Saved data entries
##########

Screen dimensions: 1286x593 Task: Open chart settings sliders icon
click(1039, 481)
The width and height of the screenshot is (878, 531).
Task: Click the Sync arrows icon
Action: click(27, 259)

##########

Rewrite every record, renaming "Screen dimensions" to "Display size" and leaving everything else unchanged.

Solution for this exercise ->
Display size: 1286x593 Task: Open chart settings sliders icon
click(1039, 481)
The width and height of the screenshot is (878, 531).
Task: Click the Sync arrows icon
Action: click(27, 259)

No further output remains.